Caroline replied, “We can catch up on our Netflix.”
Jacob said, “Sounds like a plan.  Cougars or black bears are common in this area, in the state park about an hour south from here I mean.  Wolves are not.”
She felt the excitement in the room at the idea of just letting loose for a while and having fun.  Changing would also dull their human instincts, and the open air and woods would give them a sense of freedom.  She just hoped it wouldn’t remind her of her time trapped under the ground, she’d done a lot of roaming that way to escape it.
Of course, taking over a cougar or bear as a witch over the life-web was subtly different than actually being one as a shifter.
“Let’s clear the table first.”
Usually it was whoever was on food week was responsible for that as well, but with Carl out on a date he’d kill them if they let the leftovers go bad.
She finished off her coffee, and she felt pleasantly warm.  She wasn’t even buzzed, just slightly relaxed.  Another silly legend about the shifters in popular fiction, that they couldn’t get drunk.  They could shift their metabolism, which meant she could sober up extremely fast, but it also meant they could slow it down.
Cinna grinned, “Don’t scare the campers.”

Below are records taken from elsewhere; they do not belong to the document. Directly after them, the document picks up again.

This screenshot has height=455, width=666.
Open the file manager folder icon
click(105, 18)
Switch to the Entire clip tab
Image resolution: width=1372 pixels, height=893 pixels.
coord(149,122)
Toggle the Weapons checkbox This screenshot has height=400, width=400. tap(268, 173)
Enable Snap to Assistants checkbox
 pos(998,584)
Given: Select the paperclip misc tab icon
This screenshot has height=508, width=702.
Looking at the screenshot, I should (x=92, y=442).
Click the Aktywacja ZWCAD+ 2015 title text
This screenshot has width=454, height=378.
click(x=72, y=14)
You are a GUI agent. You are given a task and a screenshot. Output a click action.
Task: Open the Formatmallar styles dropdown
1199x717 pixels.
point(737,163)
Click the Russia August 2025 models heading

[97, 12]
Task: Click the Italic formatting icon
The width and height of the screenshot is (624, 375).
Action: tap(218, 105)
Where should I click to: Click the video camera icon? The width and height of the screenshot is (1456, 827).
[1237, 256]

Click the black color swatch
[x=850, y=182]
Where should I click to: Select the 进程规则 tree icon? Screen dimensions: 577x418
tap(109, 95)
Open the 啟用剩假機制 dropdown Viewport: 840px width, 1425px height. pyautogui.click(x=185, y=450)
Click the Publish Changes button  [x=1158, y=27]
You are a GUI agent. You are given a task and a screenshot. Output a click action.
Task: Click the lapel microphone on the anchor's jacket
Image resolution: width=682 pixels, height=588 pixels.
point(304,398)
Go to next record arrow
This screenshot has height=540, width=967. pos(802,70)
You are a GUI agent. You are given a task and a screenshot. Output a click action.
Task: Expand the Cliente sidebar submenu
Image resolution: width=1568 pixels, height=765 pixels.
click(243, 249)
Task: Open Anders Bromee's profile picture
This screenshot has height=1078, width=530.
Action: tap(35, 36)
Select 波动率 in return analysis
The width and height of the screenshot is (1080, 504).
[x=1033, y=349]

Jace sighed long-sufferingly, “That’s the best part.”
She was fairly sure he was teasing.
They cleared the table, put up the food, and then the four of them headed out to the car.
They all had a blast that night, and they played as the great cat’s smaller cousins.  Jacob and Jace as bobcats, Meri as a cougar, and she chose a black lynx.  They climbed trees, jumped from tree to tree in the branches, raced around, mock fought, which was pretty much just a normal fight with claws retracted, and even got a little silly.
The one thing they didn’t do was terrorize the campers, or to try to steal their food.  They gave the humans and the camping sites wide berth, which was easy to do in thousands of square miles of wilderness.
It was also a reminder to her, the teams weren’t just hunters of evil, her and the rest of them needed to take a step back every once in a while, and simply enjoy life.  Who needed the nightlife of a city, when they had the world to play in?
It would also be an easy escape, if the humans found out about them and things went badly.  Shifters could disappear easily that way.  It’d be harder for witches and soul eaters, but as a rule in this new world only the evil rogues hunted.  Allison was the exception, when she’d heard about the past she’d joined them in the active fight, and most witches and soul eaters could easily just pass as human.
So could shifters come to that, except those would be the most likely to be in the spotlight, when they took down the evil predators of their world.